In retrospect, two very public tumbles off two separate steps and repeatedly crashing a self-service checkout in Tescos probably counts as getting off lightly, although I ought to remember that, as I’m writing this, I’m not home yet.

It was 11am by the time I arrived at the Savoy Place venue, acutely aware that my shoes cost less than £20 and I was likely to fall over again at any minute, but I was in time to catch the end of a fascinating session about marketing oneself to prospective industry employers. This is something I know I ought to know more about, in this age where a CV no longer cuts it, and it turns out I have work to do. But I was delighted to find, within 5 minutes of sitting down, that I’d been disabused of the idea that I was the only person in the world who had no experience of the film industry in the past ten years, when a brave soul who put up her hand to ask a question and admitted that she’d literally just done what I was about to do. Also, she was a member of BECTU. I’d acquired the notion, somewhere along the line, that I couldn’t join the union without at least one recent credit to my name, and there were a number of their services that I’d had my eye on, so this was the news that promptly parted me from another chunk of cash, but - as with the rest of today’s expenses - it was completely worth it.
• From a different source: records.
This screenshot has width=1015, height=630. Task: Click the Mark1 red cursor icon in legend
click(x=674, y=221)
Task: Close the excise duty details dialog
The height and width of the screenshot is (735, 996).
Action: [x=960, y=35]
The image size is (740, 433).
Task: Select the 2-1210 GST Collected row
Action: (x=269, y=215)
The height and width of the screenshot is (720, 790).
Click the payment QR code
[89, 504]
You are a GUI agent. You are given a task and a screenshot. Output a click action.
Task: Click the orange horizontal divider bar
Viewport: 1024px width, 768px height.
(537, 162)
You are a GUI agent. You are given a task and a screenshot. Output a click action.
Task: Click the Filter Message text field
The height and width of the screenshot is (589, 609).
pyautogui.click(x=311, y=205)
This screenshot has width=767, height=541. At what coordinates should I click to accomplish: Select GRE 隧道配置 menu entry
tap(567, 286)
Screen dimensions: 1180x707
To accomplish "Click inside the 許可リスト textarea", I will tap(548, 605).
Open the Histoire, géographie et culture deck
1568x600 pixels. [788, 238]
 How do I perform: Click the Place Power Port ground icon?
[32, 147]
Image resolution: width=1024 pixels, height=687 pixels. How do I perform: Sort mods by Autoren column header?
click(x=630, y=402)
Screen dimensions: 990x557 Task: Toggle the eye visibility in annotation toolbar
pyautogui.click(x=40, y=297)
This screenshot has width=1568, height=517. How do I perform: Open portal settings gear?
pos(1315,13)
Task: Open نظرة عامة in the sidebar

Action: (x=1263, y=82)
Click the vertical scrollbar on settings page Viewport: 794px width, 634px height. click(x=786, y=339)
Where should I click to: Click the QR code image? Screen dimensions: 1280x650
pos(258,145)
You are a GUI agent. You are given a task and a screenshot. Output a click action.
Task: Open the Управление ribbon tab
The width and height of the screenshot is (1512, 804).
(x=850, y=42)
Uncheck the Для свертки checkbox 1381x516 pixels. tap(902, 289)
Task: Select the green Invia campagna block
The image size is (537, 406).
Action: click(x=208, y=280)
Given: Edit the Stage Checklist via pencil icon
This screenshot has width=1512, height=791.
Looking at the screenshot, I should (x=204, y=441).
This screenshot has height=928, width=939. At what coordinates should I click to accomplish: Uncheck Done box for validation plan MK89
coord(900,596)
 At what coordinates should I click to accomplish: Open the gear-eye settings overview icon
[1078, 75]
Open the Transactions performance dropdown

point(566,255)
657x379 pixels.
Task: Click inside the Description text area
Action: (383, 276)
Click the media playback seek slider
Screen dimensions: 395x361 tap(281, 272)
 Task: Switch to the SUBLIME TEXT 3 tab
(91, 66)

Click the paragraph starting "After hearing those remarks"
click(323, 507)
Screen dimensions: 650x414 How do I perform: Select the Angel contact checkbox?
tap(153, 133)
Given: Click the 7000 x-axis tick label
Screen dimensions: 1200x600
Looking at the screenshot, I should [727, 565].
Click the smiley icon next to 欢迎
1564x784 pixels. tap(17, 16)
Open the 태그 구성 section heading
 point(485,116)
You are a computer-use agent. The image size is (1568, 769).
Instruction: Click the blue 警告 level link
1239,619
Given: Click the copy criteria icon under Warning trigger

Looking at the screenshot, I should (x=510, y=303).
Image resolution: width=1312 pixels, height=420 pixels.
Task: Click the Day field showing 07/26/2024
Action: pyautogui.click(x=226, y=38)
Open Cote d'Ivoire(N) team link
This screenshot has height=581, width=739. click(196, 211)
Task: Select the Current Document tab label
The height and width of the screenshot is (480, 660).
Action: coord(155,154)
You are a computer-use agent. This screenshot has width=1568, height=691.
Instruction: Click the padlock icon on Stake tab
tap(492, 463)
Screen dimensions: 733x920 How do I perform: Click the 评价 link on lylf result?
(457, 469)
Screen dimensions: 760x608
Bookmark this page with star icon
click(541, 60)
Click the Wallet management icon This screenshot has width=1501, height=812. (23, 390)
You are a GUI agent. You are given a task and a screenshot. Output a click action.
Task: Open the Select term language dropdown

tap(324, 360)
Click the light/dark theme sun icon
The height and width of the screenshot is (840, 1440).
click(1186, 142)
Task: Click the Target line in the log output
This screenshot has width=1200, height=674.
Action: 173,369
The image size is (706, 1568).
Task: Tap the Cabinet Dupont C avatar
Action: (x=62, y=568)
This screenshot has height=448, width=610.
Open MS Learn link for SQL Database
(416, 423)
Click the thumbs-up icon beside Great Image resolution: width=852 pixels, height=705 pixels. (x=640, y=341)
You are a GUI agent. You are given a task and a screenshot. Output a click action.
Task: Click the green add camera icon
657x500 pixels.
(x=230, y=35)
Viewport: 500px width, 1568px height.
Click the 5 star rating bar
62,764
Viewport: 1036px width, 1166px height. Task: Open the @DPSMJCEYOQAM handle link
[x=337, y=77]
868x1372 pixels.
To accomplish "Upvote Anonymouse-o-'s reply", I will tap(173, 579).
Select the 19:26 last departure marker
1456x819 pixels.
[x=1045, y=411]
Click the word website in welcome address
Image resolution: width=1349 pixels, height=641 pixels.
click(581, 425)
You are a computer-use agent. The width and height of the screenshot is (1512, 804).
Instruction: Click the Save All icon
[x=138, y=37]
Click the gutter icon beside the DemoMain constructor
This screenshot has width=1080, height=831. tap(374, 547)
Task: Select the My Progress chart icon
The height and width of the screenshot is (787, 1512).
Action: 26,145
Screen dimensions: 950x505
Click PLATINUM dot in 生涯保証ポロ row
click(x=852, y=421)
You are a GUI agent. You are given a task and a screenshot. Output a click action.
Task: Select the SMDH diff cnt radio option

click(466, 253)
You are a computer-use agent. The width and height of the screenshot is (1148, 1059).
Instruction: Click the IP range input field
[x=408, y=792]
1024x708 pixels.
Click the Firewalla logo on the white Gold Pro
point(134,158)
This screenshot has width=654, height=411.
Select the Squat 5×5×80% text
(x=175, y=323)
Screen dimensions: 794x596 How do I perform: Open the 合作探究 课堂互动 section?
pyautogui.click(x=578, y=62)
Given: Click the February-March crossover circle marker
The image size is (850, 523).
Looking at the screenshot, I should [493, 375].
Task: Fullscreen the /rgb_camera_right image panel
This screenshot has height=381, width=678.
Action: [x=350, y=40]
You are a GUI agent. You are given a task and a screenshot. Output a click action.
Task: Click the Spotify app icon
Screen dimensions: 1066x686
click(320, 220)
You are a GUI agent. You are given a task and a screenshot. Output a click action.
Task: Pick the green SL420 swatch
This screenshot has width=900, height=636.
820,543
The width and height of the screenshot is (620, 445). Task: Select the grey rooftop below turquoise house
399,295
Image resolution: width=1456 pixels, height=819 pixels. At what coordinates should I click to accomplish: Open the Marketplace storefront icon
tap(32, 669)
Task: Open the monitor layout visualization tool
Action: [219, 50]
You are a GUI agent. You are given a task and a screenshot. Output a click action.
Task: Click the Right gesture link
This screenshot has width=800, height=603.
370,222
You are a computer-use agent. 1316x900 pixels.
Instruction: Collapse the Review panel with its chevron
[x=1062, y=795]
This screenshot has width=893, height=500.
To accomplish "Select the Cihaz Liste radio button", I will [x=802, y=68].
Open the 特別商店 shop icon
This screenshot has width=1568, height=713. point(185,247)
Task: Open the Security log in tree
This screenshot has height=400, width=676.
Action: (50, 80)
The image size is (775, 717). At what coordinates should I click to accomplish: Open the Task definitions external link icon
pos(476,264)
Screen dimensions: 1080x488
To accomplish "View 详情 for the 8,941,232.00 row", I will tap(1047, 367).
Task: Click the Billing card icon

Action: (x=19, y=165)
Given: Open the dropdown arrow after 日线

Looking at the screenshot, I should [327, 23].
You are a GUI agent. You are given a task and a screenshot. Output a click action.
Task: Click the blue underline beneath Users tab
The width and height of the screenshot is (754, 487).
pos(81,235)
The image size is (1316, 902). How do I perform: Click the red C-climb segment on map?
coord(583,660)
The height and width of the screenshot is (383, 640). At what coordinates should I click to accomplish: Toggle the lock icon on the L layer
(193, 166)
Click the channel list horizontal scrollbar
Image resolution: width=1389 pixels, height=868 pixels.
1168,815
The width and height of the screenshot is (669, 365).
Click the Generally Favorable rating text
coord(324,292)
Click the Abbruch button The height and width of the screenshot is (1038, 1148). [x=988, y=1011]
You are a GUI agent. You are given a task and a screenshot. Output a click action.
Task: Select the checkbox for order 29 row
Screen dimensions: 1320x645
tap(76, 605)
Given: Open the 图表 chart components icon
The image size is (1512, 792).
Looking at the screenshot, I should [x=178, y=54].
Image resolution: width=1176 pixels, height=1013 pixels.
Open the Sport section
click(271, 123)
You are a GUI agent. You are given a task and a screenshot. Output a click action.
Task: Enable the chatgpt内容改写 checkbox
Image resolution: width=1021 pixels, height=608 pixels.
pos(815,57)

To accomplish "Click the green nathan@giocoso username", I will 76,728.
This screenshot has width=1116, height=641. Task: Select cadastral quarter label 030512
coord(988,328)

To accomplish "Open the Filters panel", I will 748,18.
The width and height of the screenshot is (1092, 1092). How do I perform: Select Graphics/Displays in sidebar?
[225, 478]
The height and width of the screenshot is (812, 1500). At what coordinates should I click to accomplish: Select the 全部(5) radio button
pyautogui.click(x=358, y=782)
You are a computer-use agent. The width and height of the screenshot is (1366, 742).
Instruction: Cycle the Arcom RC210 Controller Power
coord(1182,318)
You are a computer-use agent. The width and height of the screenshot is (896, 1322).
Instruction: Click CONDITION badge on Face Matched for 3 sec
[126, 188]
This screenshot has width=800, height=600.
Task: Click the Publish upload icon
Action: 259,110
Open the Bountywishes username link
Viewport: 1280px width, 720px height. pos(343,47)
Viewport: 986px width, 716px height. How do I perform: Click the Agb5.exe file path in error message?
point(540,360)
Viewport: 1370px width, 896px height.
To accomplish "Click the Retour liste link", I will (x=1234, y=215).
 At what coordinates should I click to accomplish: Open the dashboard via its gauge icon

As a union, from my (albeit limited) experience, I’m seriously impressed, and, quite apart from that, it was a big moment for me psychologically. 

I’m a member of BECTU. I’m a member of BECTU. I feel like I’m really doing this now.
Then there was the session on maintaining an online presence, and, yes, okay, I really need to get sorted out on LinkedIn. I realise this. I also have to work out how to bloody well make Twitter work for me, and it might be an idea to be on Tumblr, about.me, and (possibly? I think?) wordpress too. My head is spinning a bit, but in a good way. The copyright talk made me glad I’d signed up with the union, and doubly glad I’m not pitching TV ideas. Of course, at that point, I went ahead pitched a TV idea.

I freaking pitched it. To the commissioning editor of a major international television network. And, okay, she didn’t want it, and, okay, I’d basically worked out that she wouldn’t want it in the seminar that preceded the pitching session, but we talked, I pitched, and now I have a much better idea of (a) what editors might be looking for, (b) how to present what they might be looking for in a format that they might like, and (c) how these things go. And this is the important thing: I haven’t got the slightest, tiniest, most infinitessimal clue how to make the career I want; I don’t know what to do, who to approach, how to sell myself, how to make an impression, how to do what I’m already doing except for cash; it’s all a complete and total mystery, but…

But. The thing is, this morning, I was a complete and total outsider. This evening… I’ve seen how these things go. 

And I’m terrified - mostly because there isn’t actually a word quite hyperbolic enough to describe just exactly how scared I am - but it turns out that they don’t actually give out special secret-squirrel roadmaps to a career in writing books and screenplays and I’m the only person who didn’t get one. Everyone else in that room was once me: frightened, clueless, head spinning, and 100% out of their depth. But that wasn’t a good enough reason for them not to try. 


And it’s not a good enough reason for me, either.